Saturday, November 30, 2013

You Might Be A Pharisee if….

     Yikes, I am (still) a Pharisee (at times)! That was my response when I re-read chapter 5 in Brennan Manning's Abba's Child, "The Pharisee and The Child." Thankfully, though, I appear not to be Pharisee enough to condemn myself. I found myself instead turning to Abba and asking Him to draw me closer and show me why I still find it hard at times to live loved and trusting. I know that the reason any of us resort to empty, performance-based religion is because we are ignorant of Father's love and because of the wounds and lies in us that keep us from knowing Him as He is in all His goodness. But I have written much in that vein before, so I thought it might be fun to draw on Brennan Manning's wisdom and add my own twist to the Pharisee's Guide to Self-Discovery. So here goes. (Quotes are from the Kindle version of Abba's Child.

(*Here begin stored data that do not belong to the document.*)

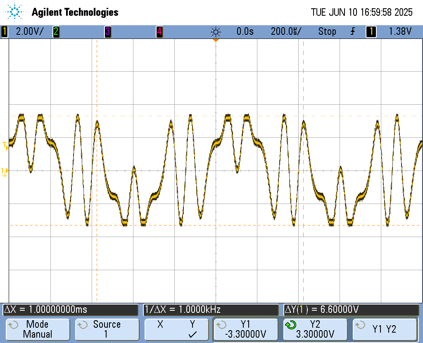The image size is (423, 343).
Task: Toggle the Y cursor checkmark option
Action: (192, 329)
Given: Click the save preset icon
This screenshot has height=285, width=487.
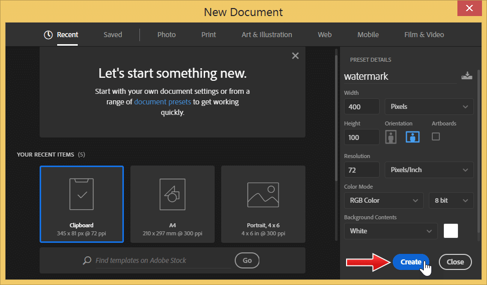Looking at the screenshot, I should pos(466,76).
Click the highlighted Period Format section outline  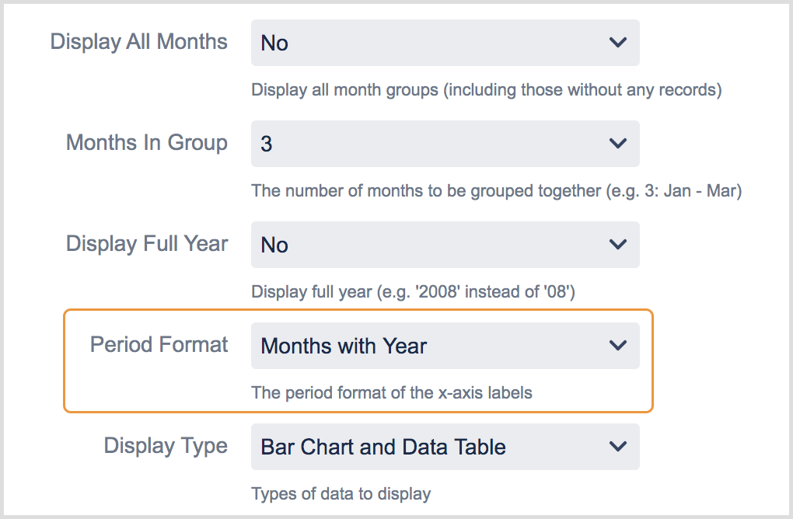pyautogui.click(x=359, y=312)
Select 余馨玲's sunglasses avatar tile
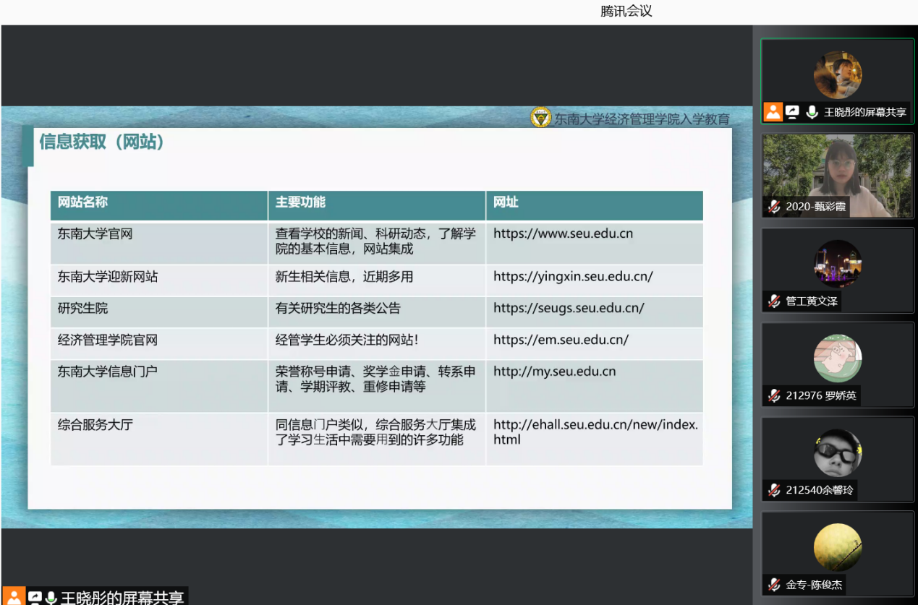The width and height of the screenshot is (918, 605). click(x=838, y=453)

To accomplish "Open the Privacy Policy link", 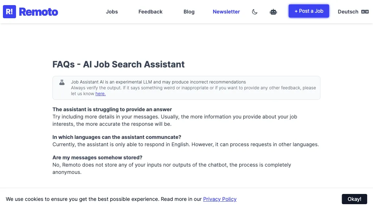I will point(220,199).
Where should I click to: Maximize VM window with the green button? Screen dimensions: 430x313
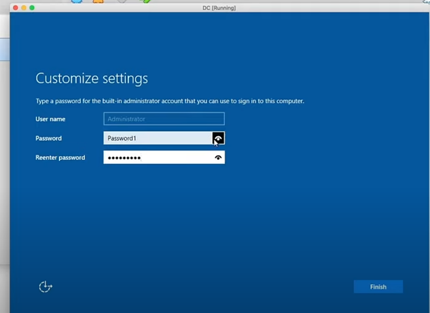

    You might be a Pharisee (at least when these symptoms occur) if…
  • Your walk with God has caused you to become narrower, uncomfortable with mystery, unfamiliar with wonder. "History attests that religion and religious people tend to be narrow. Instead of expanding our capacity for life, joy, and mystery, religion often contracts it." (Kindle location 729)
  • You find yourself looking to the Bible for just the right principle or promise instead of as a book of wonder about a loving God. "As systematic theology advances, the sense of wonder declines. The paradoxes, contradictions, and ambiguities of life are codified, and God Himself is cribbed, cabined, and confined within the pages of a leather-bound book. Instead of a love story, the Bible is viewed as a detailed manual of directions." (Kindle locations 731-733)
  • Your "Sabbath" is a time to kick back and rest from your frantic life the previous week (including frantic church activity!). "A rest from preoccupation with money, pleasure, and all creature comforts meant getting a proper perspective in relation to the Creator. On the Sabbath, Jews reflected and put the events of the past week in a larger context of saying to God: 'You are the true Ruler, I am but Your steward.'" (Kindle Locations 741-742). "Rest from work was not the primary focus of the Sabbath observance. It was both supplementary to worship and a form of worship itself. But worship remained the essential element of the Sabbath celebration." (Kindle Locations 749-751). 
  • You find yourself preoccupied with doing things right with a nagging sense that you have never done enough. (Underlying, unresolved guilt is a dead giveaway that I am living as a Pharisee and not Abba's Trusting Child! TW)
  • You find yourself either afraid to listen to or unaware that you need to peer with God's Spirit at your self talk and inner world. (Pharisees are often preoccupied with the external world because their ignorance of God's love and mercy make them afraid to look deep within. Note I am not speaking of mindless introspection here, but the deep, Spirit-guided and honest awareness of one's thoughts and feelings.) 
  • Blame, of yourself as well as others, seems to be a frequent companion of yours. You never feel like you will measure up to God's expectations. "Blame is a defensive substitute for an honest examination of life that seeks personal growth in failure and self-knowledge in mistakes."(Kindle Locations 794-795). 
  • Instead of joy and safety, your walk with God seems to breed a sense of uneasiness and uncertainty about your relationship with God.  "A vague uneasiness about ever being in right relationship with God haunts the pharisee's conscience. The compulsion to feel safe with God fuels this neurotic desire for perfection. This compulsive endless moralistic self-evaluation makes it impossible to feel accepted before God. His perception of personal failure leads to a precipitous loss of self-esteem and triggers anxiety, fear, and depression." (Kindle Locations 811-813).
  • Preoccupation with appearances is more important than fascination with God. "The pharisee within usurps my true self whenever I prefer appearances to reality, whenever I am afraid of God, whenever I surrender the control of my soul to rules rather than risk living in union with Jesus, when I choose to look good and not be good…" (Kindle Locations 813-815). 
     Okay, maybe that's enough for now. Perhaps you can see why at least some of these made me stop and say, "Ouch!" I think that the truth is that many followers of Jesus struggle at times with the Pharisee within us. But it would be all-too-Pharisaical to ask "what should I do to fix this?," of course, so perhaps our response if the Pharisee pops up is to bring him/her to God, asking Him to reveal what part of His love for us, demonstrated forever in Jesus, we still don't understand. One last quote from Brennan Manning: "To deny the pharisee within is lethal. It is imperative that we befriend him, dialogue with him, inquire why he must look to sources outside the Kingdom for peace and happiness." (Kindle Locations 832-833). 
     And yes, I am smiling as I write this today. The journey to become Abba's trusting child is not ours to fail nor miss, but rather it is His grace-infused gift that He pursues us relentlessly to lavish on us. It's impossible to remain a Pharisee in the presence of His stubborn commitment to love us to life!

Increasingly captured by His kindness.